Run the ednew script with a file name, or list of file names, to be edited. It will guard against multiple invocations by checking for "file.original" for each file it is asked to copy. It also sets the "write" permission for the copy. By renaming the original and creating a copy, ednew preserves the original timestamp of the file. An example:

ednew Makefile config.h

This will move Makefile to Makefile.original, and create a writeable copy of it called Makefile. It will also move config.h to config.h.original and create an editable config.h. The filenames can actually be pathnames, eg.:

ednew src/fumble.c

In this case, the copies are placed in the same directories as the originals, so the above would move src/fumble.c to src/fumble.c.original and create an editable copy src/fumble.c.

Generate patch for locally edited files (patchgen)

Run the patchgen script by changing your current working directory to the "top" of the source tree for which you wish to generate a patch file. Then, run it by giving it the name of the patch file to be generated. For example, it could called in this way:

patchgen FAST.patch

This will traverse the src directory tree, which includes the modified sources that you have created during the porting of the package, looking for files with the ".original" suffix. For each such file it finds, it will append a unified context diff patch to the FAST.patch file. Note that this requires the GNU diff program--the standard HP-UX diff program does not accept the appropriate -u option. This can actually be fiddled around--the patch program accepts numerous input formats, but the unified context diff is usually best. The GNU diff program is provided as a FAST package, so install it first!

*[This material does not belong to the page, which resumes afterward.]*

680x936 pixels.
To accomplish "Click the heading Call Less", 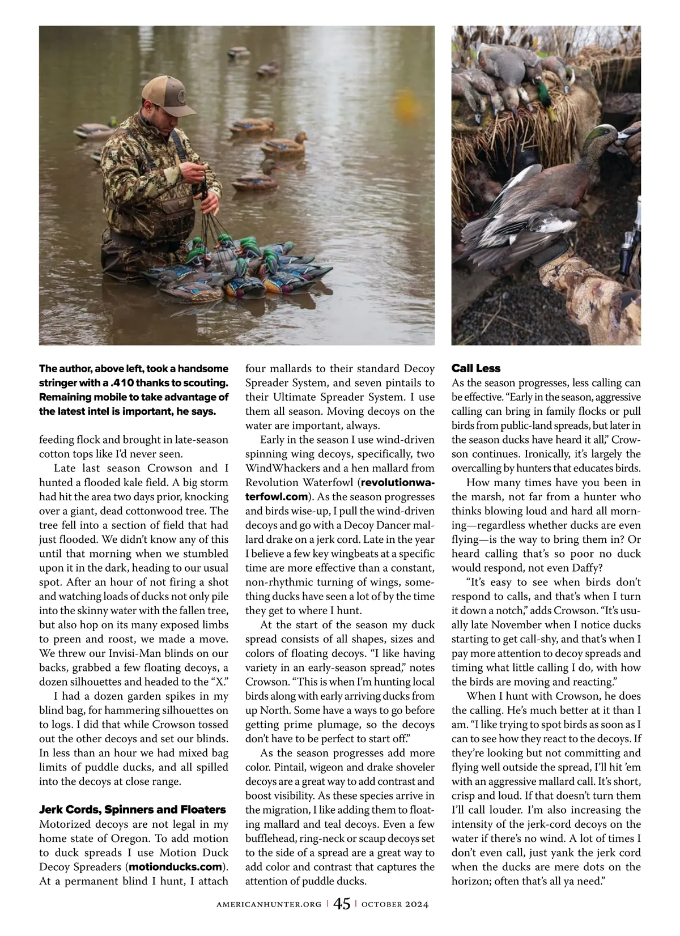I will [475, 368].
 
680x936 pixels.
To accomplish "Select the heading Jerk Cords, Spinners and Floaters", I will [132, 809].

The resulting patch file can be used by unpacking the original source into a directory, then running patch <patchfile. This will apply all the differences given in the patch file. Presuming that you have been religious in your use of ednew, this should duplicate the modified source tree that you produced through editing. Note that patch uses ".orig" as its "original file" suffix, so the resulting tree won't have the same filenames, but should have the same contents. Any build operations should then work as they did with your modified sources.

Warn of edited files without .original extension (checkeds)

In a section above, we said "Presuming that you have been religious in your use of ednew ...". This isn't a totally realistic expectation all the time, so the checkeds script has been provided to give a bit of help in this area. If you use an editor which creates recognizable backup files by appending a suffix to them, such as ".bak" or "~" (tilde), the checkeds script will look to see if any files have been edited (that is, if any files have backups) which do not have a corresponding "file.original". This process is not perfect, and won't work at all if your editor is like pico and doesn't create backups, but it can help in some cases.

The intent is that you run checkeds immediately prior to running patchgen, and from the same working directory. It traverses the directory tree looking for files with ".bak" or "~" suffixes, and checks to see if there is a properly named ".original" for that file also. It takes an optional -v argument, which means run in "verbose" mode. Without the -v, checkeds only prints a message for files without a corresponding ".original". Ideally, then, it would produce no output. With -v, it also prints a message for all backup files, even those which pass muster. So, call it like this:

checkeds

Or else like this:

checkeds -v

Note that checkeds does not attempt to create a ".original" file from the backup file. It has no way of knowing whether you have done multiple edits to the file, thus rendering the backup different from the original. If you detect any rogue edits using checkeds, you should unpack the original file(s) from their source distribution package, and manually rename them with the ".original" suffix.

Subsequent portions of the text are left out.